> **Directions**
All of the data must be returned word for word.

> **Entries provided**
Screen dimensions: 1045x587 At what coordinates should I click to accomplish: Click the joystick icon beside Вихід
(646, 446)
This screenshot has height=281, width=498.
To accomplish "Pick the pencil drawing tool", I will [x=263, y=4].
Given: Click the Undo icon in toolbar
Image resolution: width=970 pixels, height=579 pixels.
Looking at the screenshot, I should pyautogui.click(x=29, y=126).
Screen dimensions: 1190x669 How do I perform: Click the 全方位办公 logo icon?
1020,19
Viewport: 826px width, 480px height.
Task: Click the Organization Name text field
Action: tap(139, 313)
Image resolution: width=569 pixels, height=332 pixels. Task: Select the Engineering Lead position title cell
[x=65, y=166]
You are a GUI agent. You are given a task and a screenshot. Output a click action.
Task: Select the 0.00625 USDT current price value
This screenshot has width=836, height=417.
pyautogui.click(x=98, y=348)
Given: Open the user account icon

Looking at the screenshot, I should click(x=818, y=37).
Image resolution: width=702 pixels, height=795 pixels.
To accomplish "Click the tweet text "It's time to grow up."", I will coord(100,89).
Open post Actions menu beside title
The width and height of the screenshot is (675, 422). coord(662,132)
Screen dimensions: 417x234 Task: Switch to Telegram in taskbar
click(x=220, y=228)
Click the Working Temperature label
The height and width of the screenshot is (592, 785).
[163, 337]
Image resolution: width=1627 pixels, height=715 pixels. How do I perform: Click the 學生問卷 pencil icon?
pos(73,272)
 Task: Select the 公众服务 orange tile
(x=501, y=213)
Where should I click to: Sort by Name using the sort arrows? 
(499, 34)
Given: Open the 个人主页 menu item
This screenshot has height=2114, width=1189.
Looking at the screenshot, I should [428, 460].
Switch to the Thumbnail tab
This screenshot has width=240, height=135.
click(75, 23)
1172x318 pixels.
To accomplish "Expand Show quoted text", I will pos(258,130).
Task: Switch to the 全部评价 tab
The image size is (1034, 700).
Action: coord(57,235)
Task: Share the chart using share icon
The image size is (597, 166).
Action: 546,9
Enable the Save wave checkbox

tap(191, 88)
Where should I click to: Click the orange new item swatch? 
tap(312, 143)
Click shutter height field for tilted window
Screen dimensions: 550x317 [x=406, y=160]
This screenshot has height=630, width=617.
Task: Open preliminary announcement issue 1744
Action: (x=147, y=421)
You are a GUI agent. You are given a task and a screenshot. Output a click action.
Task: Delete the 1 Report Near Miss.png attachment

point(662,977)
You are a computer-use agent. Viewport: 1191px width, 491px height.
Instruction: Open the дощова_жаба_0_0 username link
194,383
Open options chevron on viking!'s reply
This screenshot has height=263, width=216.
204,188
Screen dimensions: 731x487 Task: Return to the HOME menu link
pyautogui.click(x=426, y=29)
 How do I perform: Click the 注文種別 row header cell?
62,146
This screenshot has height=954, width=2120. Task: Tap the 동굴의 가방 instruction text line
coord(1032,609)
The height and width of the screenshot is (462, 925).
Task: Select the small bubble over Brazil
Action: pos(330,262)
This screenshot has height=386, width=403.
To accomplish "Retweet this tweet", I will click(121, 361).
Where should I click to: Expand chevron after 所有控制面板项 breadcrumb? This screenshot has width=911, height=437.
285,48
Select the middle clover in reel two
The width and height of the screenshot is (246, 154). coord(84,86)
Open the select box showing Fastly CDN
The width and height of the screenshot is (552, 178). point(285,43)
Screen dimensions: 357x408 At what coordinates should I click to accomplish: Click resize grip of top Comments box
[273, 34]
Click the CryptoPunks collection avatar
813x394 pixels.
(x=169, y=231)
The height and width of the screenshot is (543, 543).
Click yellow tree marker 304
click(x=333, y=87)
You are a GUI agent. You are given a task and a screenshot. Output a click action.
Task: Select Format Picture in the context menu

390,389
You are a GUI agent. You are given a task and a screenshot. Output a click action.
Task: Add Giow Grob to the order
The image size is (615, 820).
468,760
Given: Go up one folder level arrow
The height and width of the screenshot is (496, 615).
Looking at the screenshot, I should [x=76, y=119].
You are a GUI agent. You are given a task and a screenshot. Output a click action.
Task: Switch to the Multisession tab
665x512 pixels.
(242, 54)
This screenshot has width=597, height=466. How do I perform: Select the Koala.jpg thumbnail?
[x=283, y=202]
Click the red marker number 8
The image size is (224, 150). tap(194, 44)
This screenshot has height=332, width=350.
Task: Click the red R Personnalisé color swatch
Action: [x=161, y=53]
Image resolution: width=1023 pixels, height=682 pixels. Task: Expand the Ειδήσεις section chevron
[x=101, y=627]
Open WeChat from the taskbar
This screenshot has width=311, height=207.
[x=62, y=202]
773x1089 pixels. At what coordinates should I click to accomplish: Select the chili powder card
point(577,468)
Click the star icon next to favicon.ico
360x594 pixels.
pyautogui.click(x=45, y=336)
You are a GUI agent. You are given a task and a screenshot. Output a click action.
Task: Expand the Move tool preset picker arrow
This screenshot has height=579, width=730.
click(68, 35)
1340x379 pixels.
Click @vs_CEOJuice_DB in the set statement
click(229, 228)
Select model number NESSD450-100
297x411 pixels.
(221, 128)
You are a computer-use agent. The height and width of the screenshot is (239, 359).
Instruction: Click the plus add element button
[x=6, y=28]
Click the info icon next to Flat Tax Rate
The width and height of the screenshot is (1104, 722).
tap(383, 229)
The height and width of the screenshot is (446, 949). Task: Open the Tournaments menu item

> **Solved problem**
Screen dimensions: 1045x587 At what coordinates should I click to accomplish: Click the joystick icon beside Вихід
(646, 446)
This screenshot has height=281, width=498.
To accomplish "Pick the pencil drawing tool", I will [x=263, y=4].
Given: Click the Undo icon in toolbar
Image resolution: width=970 pixels, height=579 pixels.
Looking at the screenshot, I should pyautogui.click(x=29, y=126).
Screen dimensions: 1190x669 How do I perform: Click the 全方位办公 logo icon?
1020,19
Viewport: 826px width, 480px height.
Task: Click the Organization Name text field
Action: tap(139, 313)
Image resolution: width=569 pixels, height=332 pixels. Task: Select the Engineering Lead position title cell
[x=65, y=166]
You are a GUI agent. You are given a task and a screenshot. Output a click action.
Task: Select the 0.00625 USDT current price value
This screenshot has width=836, height=417.
pyautogui.click(x=98, y=348)
Given: Open the user account icon

Looking at the screenshot, I should click(x=818, y=37).
Image resolution: width=702 pixels, height=795 pixels.
To accomplish "Click the tweet text "It's time to grow up."", I will coord(100,89).
Open post Actions menu beside title
The width and height of the screenshot is (675, 422). coord(662,132)
Screen dimensions: 417x234 Task: Switch to Telegram in taskbar
click(x=220, y=228)
Click the Working Temperature label
The height and width of the screenshot is (592, 785).
[163, 337]
Image resolution: width=1627 pixels, height=715 pixels. How do I perform: Click the 學生問卷 pencil icon?
pos(73,272)
 Task: Select the 公众服务 orange tile
(x=501, y=213)
Where should I click to: Sort by Name using the sort arrows? 
(499, 34)
Given: Open the 个人主页 menu item
This screenshot has height=2114, width=1189.
Looking at the screenshot, I should [428, 460].
Switch to the Thumbnail tab
This screenshot has width=240, height=135.
click(75, 23)
1172x318 pixels.
To accomplish "Expand Show quoted text", I will pos(258,130).
Task: Switch to the 全部评价 tab
The image size is (1034, 700).
Action: coord(57,235)
Task: Share the chart using share icon
The image size is (597, 166).
Action: 546,9
Enable the Save wave checkbox

tap(191, 88)
Where should I click to: Click the orange new item swatch? 
tap(312, 143)
Click shutter height field for tilted window
Screen dimensions: 550x317 [x=406, y=160]
This screenshot has height=630, width=617.
Task: Open preliminary announcement issue 1744
Action: (x=147, y=421)
You are a GUI agent. You are given a task and a screenshot. Output a click action.
Task: Delete the 1 Report Near Miss.png attachment

point(662,977)
You are a computer-use agent. Viewport: 1191px width, 491px height.
Instruction: Open the дощова_жаба_0_0 username link
194,383
Open options chevron on viking!'s reply
This screenshot has height=263, width=216.
204,188
Screen dimensions: 731x487 Task: Return to the HOME menu link
pyautogui.click(x=426, y=29)
 How do I perform: Click the 注文種別 row header cell?
62,146
This screenshot has height=954, width=2120. Task: Tap the 동굴의 가방 instruction text line
coord(1032,609)
The height and width of the screenshot is (462, 925).
Task: Select the small bubble over Brazil
Action: pos(330,262)
This screenshot has height=386, width=403.
To accomplish "Retweet this tweet", I will click(121, 361).
Where should I click to: Expand chevron after 所有控制面板项 breadcrumb? This screenshot has width=911, height=437.
285,48
Select the middle clover in reel two
The width and height of the screenshot is (246, 154). coord(84,86)
Open the select box showing Fastly CDN
The width and height of the screenshot is (552, 178). point(285,43)
Screen dimensions: 357x408 At what coordinates should I click to accomplish: Click resize grip of top Comments box
[273, 34]
Click the CryptoPunks collection avatar
813x394 pixels.
(x=169, y=231)
The height and width of the screenshot is (543, 543).
Click yellow tree marker 304
click(x=333, y=87)
You are a GUI agent. You are given a task and a screenshot. Output a click action.
Task: Select Format Picture in the context menu

390,389
You are a GUI agent. You are given a task and a screenshot. Output a click action.
Task: Add Giow Grob to the order
The image size is (615, 820).
468,760
Given: Go up one folder level arrow
The height and width of the screenshot is (496, 615).
Looking at the screenshot, I should [x=76, y=119].
You are a GUI agent. You are given a task and a screenshot. Output a click action.
Task: Switch to the Multisession tab
665x512 pixels.
(242, 54)
This screenshot has width=597, height=466. How do I perform: Select the Koala.jpg thumbnail?
[x=283, y=202]
Click the red marker number 8
The image size is (224, 150). tap(194, 44)
This screenshot has height=332, width=350.
Task: Click the red R Personnalisé color swatch
Action: [x=161, y=53]
Image resolution: width=1023 pixels, height=682 pixels. Task: Expand the Ειδήσεις section chevron
[x=101, y=627]
Open WeChat from the taskbar
This screenshot has width=311, height=207.
[x=62, y=202]
773x1089 pixels. At what coordinates should I click to accomplish: Select the chili powder card
point(577,468)
Click the star icon next to favicon.ico
360x594 pixels.
pyautogui.click(x=45, y=336)
You are a GUI agent. You are given a task and a screenshot. Output a click action.
Task: Expand the Move tool preset picker arrow
This screenshot has height=579, width=730.
click(68, 35)
1340x379 pixels.
Click @vs_CEOJuice_DB in the set statement
click(229, 228)
Select model number NESSD450-100
297x411 pixels.
(221, 128)
You are a computer-use agent. The height and width of the screenshot is (239, 359).
Instruction: Click the plus add element button
[x=6, y=28]
Click the info icon next to Flat Tax Rate
The width and height of the screenshot is (1104, 722).
tap(383, 229)
The height and width of the screenshot is (446, 949). Task: Open the Tournaments menu item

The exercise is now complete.